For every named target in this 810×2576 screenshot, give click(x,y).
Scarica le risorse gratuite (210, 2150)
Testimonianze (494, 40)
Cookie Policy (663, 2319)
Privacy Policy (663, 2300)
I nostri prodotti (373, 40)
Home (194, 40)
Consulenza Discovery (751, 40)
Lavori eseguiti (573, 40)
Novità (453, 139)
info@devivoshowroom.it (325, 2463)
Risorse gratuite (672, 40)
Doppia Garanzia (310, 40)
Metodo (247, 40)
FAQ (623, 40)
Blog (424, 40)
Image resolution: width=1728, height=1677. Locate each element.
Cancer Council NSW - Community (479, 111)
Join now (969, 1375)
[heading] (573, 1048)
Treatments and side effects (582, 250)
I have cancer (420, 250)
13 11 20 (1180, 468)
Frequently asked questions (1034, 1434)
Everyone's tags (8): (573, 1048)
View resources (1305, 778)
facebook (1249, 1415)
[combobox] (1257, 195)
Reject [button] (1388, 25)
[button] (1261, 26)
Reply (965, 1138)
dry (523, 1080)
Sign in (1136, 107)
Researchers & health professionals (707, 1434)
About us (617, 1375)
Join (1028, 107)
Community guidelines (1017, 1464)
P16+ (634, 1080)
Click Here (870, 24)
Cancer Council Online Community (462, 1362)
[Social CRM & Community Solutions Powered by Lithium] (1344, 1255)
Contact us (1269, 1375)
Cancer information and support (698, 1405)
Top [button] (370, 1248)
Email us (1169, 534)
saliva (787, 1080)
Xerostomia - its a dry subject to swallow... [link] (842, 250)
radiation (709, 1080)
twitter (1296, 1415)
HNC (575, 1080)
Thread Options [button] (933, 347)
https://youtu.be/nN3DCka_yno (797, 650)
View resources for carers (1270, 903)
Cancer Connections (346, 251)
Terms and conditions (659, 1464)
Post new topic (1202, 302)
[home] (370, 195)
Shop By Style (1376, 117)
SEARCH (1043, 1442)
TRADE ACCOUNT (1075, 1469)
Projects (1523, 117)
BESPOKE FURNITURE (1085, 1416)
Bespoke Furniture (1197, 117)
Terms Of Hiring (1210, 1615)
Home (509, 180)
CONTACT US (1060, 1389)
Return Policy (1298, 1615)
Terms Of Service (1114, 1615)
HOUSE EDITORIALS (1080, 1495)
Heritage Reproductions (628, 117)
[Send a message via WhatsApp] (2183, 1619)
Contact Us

· · ·

§ What is needed: Could you retype the whole listing above without altering a word?

§ Worked solution:
For every named target in this 810×2576 screenshot, give click(x,y).
Scarica le risorse gratuite (210, 2150)
Testimonianze (494, 40)
Cookie Policy (663, 2319)
Privacy Policy (663, 2300)
I nostri prodotti (373, 40)
Home (194, 40)
Consulenza Discovery (751, 40)
Lavori eseguiti (573, 40)
Novità (453, 139)
info@devivoshowroom.it (325, 2463)
Risorse gratuite (672, 40)
Doppia Garanzia (310, 40)
Metodo (247, 40)
FAQ (623, 40)
Blog (424, 40)
Image resolution: width=1728, height=1677. Locate each element.
Cancer Council NSW - Community (479, 111)
Join now (969, 1375)
[heading] (573, 1048)
Treatments and side effects (582, 250)
I have cancer (420, 250)
13 11 20 (1180, 468)
Frequently asked questions (1034, 1434)
Everyone's tags (8): (573, 1048)
View resources (1305, 778)
facebook (1249, 1415)
[combobox] (1257, 195)
Reject [button] (1388, 25)
[button] (1261, 26)
Reply (965, 1138)
dry (523, 1080)
Sign in (1136, 107)
Researchers & health professionals (707, 1434)
About us (617, 1375)
Join (1028, 107)
Community guidelines (1017, 1464)
P16+ (634, 1080)
Click Here (870, 24)
Cancer Council Online Community (462, 1362)
[Social CRM & Community Solutions Powered by Lithium] (1344, 1255)
Contact us (1269, 1375)
Cancer information and support (698, 1405)
Top [button] (370, 1248)
Email us (1169, 534)
saliva (787, 1080)
Xerostomia - its a dry subject to swallow... [link] (842, 250)
radiation (709, 1080)
twitter (1296, 1415)
HNC (575, 1080)
Thread Options [button] (933, 347)
https://youtu.be/nN3DCka_yno (797, 650)
View resources for carers (1270, 903)
Cancer Connections (346, 251)
Terms and conditions (659, 1464)
Post new topic (1202, 302)
[home] (370, 195)
Shop By Style (1376, 117)
SEARCH (1043, 1442)
TRADE ACCOUNT (1075, 1469)
Projects (1523, 117)
BESPOKE FURNITURE (1085, 1416)
Bespoke Furniture (1197, 117)
Terms Of Hiring (1210, 1615)
Home (509, 180)
CONTACT US (1060, 1389)
Return Policy (1298, 1615)
Terms Of Service (1114, 1615)
HOUSE EDITORIALS (1080, 1495)
Heritage Reproductions (628, 117)
[Send a message via WhatsApp] (2183, 1619)
Contact Us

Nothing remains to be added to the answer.